3. In order to contend with this suffering, one must have a “noble goal to justify your existence, clear your conscience, and get yourself out of bed.”

Most world religions contain the first two premises in some form. Even secular humanism acknowledges that the world is a broken place. Peterson noted that “’You’re perfectly okay the way you are’ is the most pessimistic advice you can receive.” If this is the best humanity can do, we all will start staring into the abyss very soon. In fact, our society has already done a good deal of that lately.

Peterson’s third conclusion doesn’t meet his prior statement. He claims that he’s become an optimist about the human condition because he’s such a pessimist about the state of the world. “The grandeur of the human spirit” is enough to confront the worst pain that we face today, he says.

These rules can repair and improve things like mindset, work ethic, and family life, which are very important things. However, they fall short in addressing the brokenness of the human soul. That’s because, even at our best, we can’t follow Peterson’s 12 rules perfectly. Even if we could, we wouldn’t be immune to senseless tragedies like death and illness. Our hurt stretches far deeper than his moral guidelines can reach.

To be fair, I don’t think Peterson believes that his 12 rules are the cure-all for the world’s brokenness. However, for his many secular followers, this is the sole semblance of religion they have, so they are going to treat it as such.

3. Peterson Isn’t Going Anywhere Any Time Soon

Natalie Wynn, a transgender person, responded to Peterson in a NSFW video, admitting, “[People] have this need to have purpose in the face of suffering and like not just complain about patriarchy.” Peterson recognizes that it is not enough to stand against bad ideology; people also need a positive belief system.

Peterson engages the common YouTuber in questions of truth and meaning. He acknowledges and fills a gap in society.

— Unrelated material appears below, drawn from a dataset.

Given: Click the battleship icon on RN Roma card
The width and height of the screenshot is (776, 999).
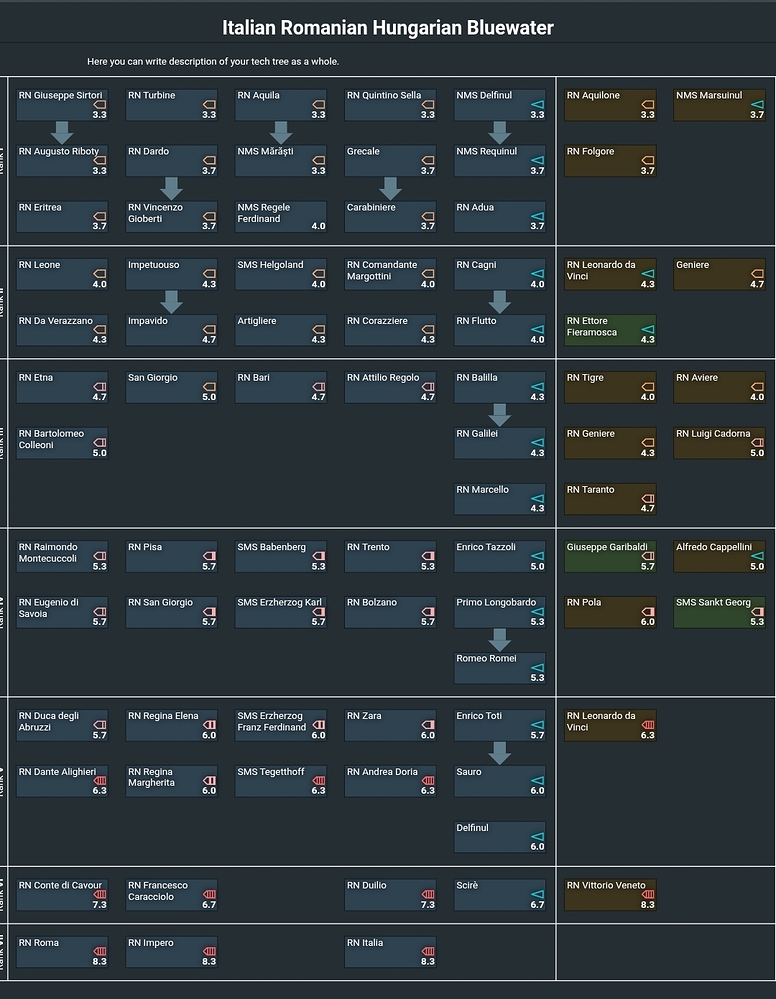Looking at the screenshot, I should pyautogui.click(x=99, y=950).
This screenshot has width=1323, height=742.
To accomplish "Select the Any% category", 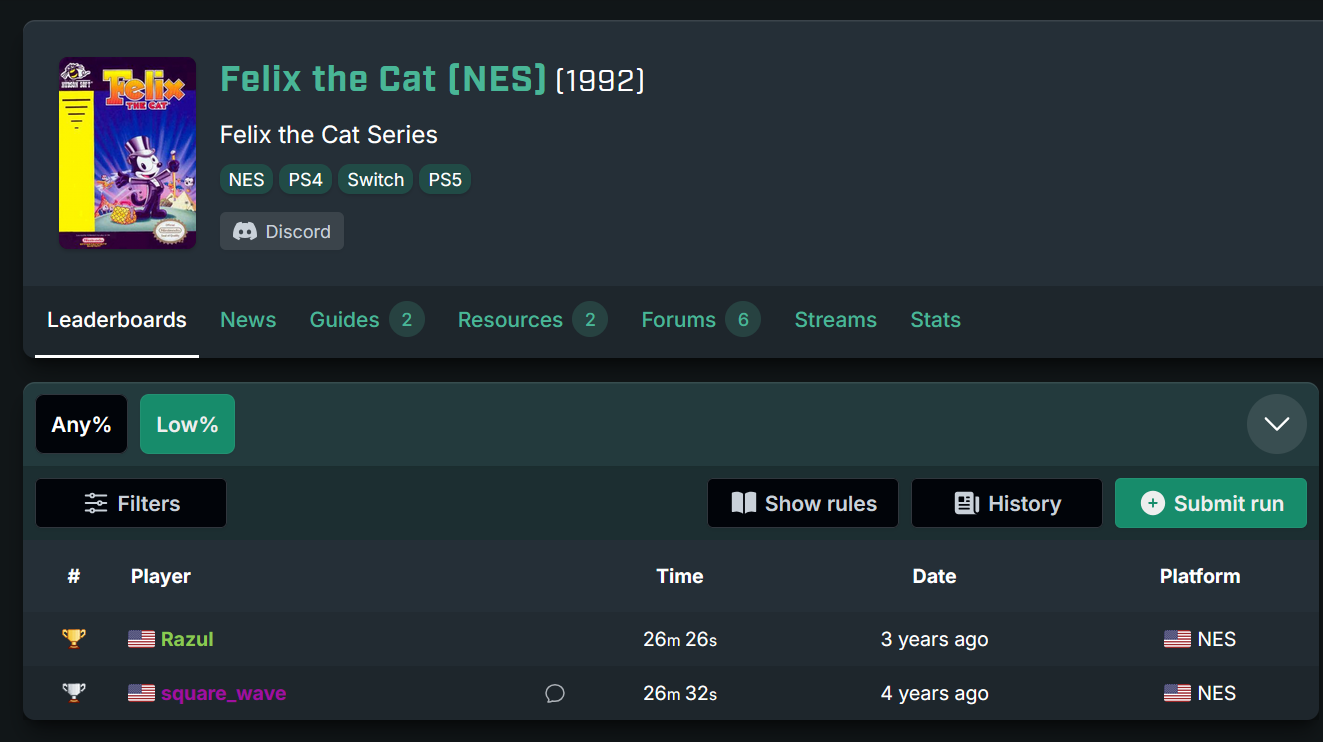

He doesn’t show open disdain for people who haven’t read Plato, but speaks to his crowds at their level, showing how complex philosophy has the potential to improve one’s life.

Peterson also engages with his fame well. He treats it with caution and doesn’t revel in his spotlight. During the question and answer, he said he thinks his fame “will end in catastrophe at any moment.” This mindset gives his message endurance over the fleeting fame that so many viral stars chase. It is unlikely he’ll burn out like Milo Yiannopolous, an actual provocateur. Peterson’s tour is only halfway through, and his videos still rack up millions of views all over the Internet.

As I left the theater, I noticed that the woman sitting in the row in front of me wore lobster earrings. As I walked out, I saw a man who had donned a lobster hat, complete with antennae. He waved his red foam claw around and shouted that this was the best show he had ever been to. Peterson’s message is one focused on finding meaning, not fueling hate. Although it’s not a saving message, it’s one we’ll be hearing for a long time.